Records for this exercise:

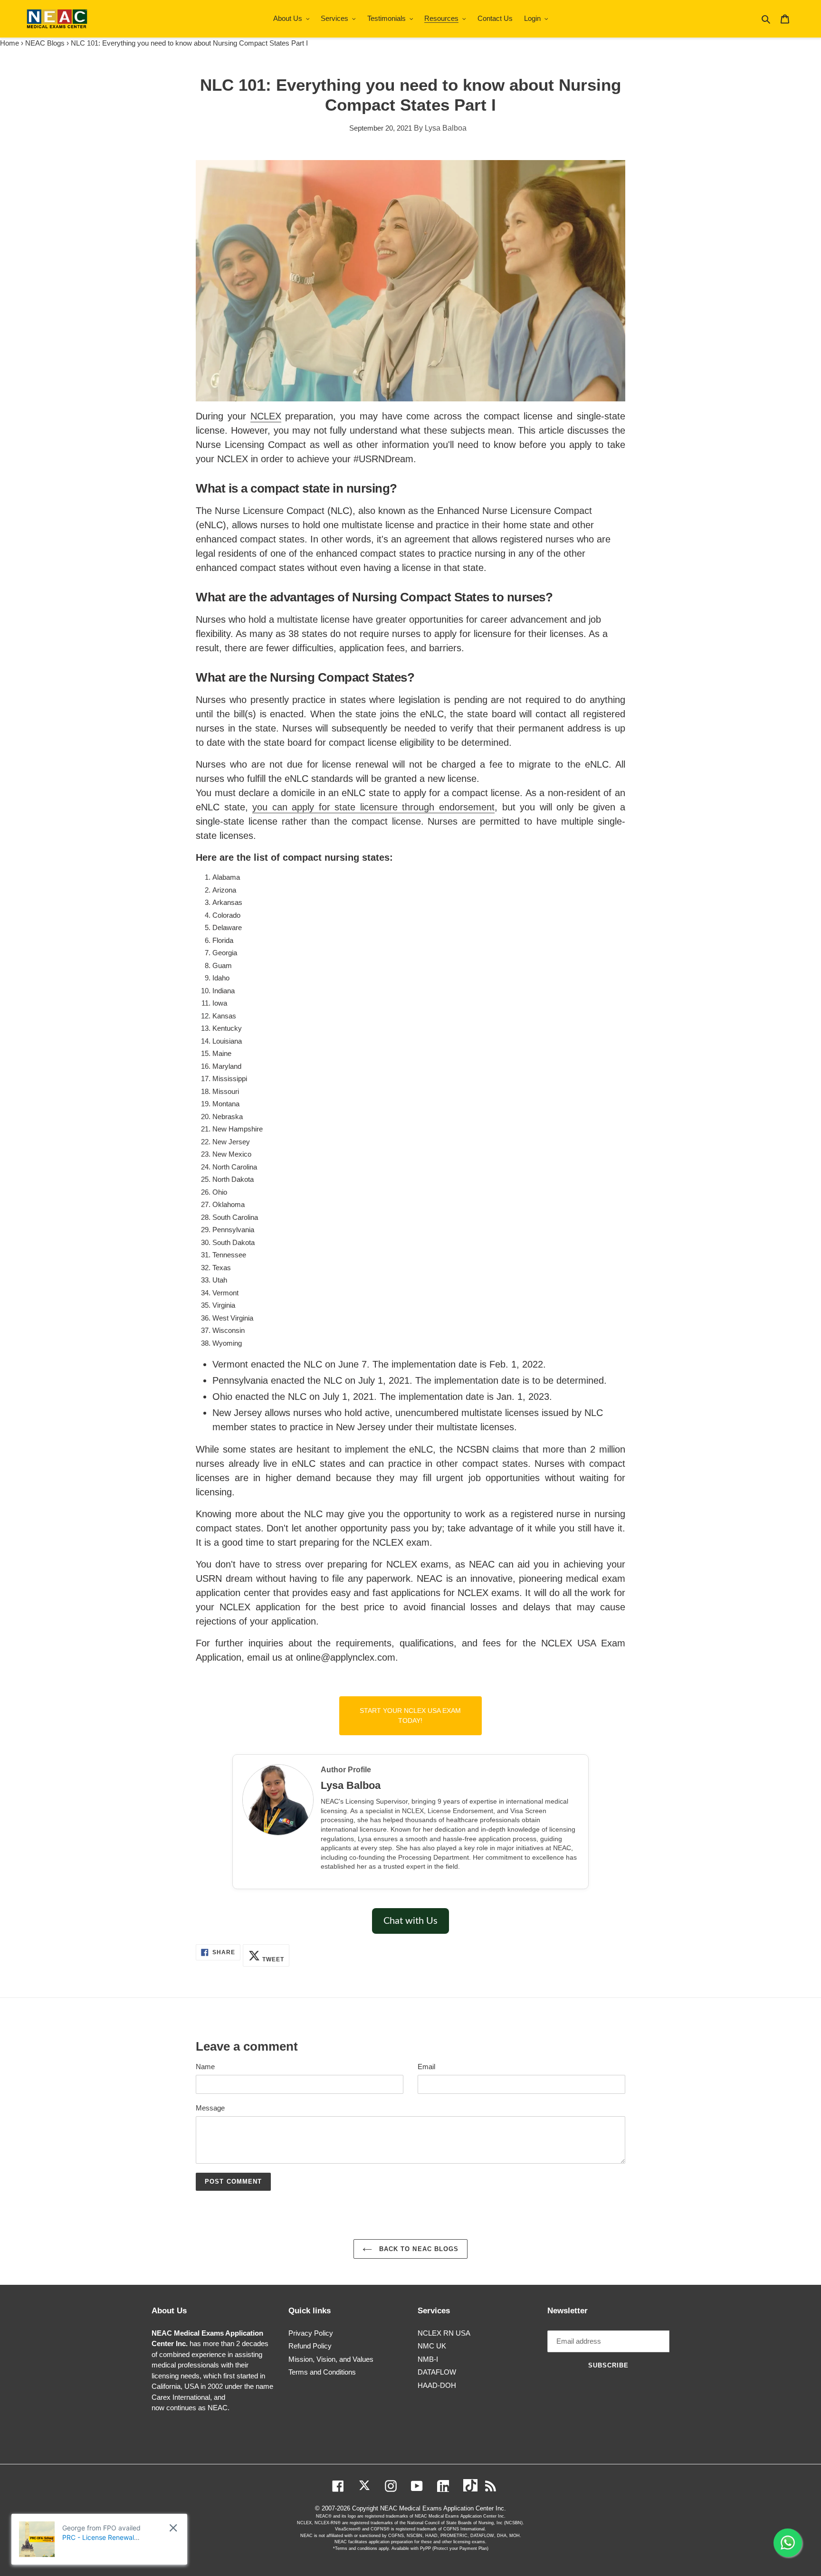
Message (210, 2108)
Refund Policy (310, 2346)
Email (426, 2067)
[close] (173, 2527)
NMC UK (432, 2346)
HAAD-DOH (437, 2385)
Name (205, 2067)
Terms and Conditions (322, 2372)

What you will do:
Output the data exactly. Pictures don't belong in the result.

Your response:
Message (210, 2108)
Refund Policy (310, 2346)
Email (426, 2067)
[close] (173, 2527)
NMC UK (432, 2346)
HAAD-DOH (437, 2385)
Name (205, 2067)
Terms and Conditions (322, 2372)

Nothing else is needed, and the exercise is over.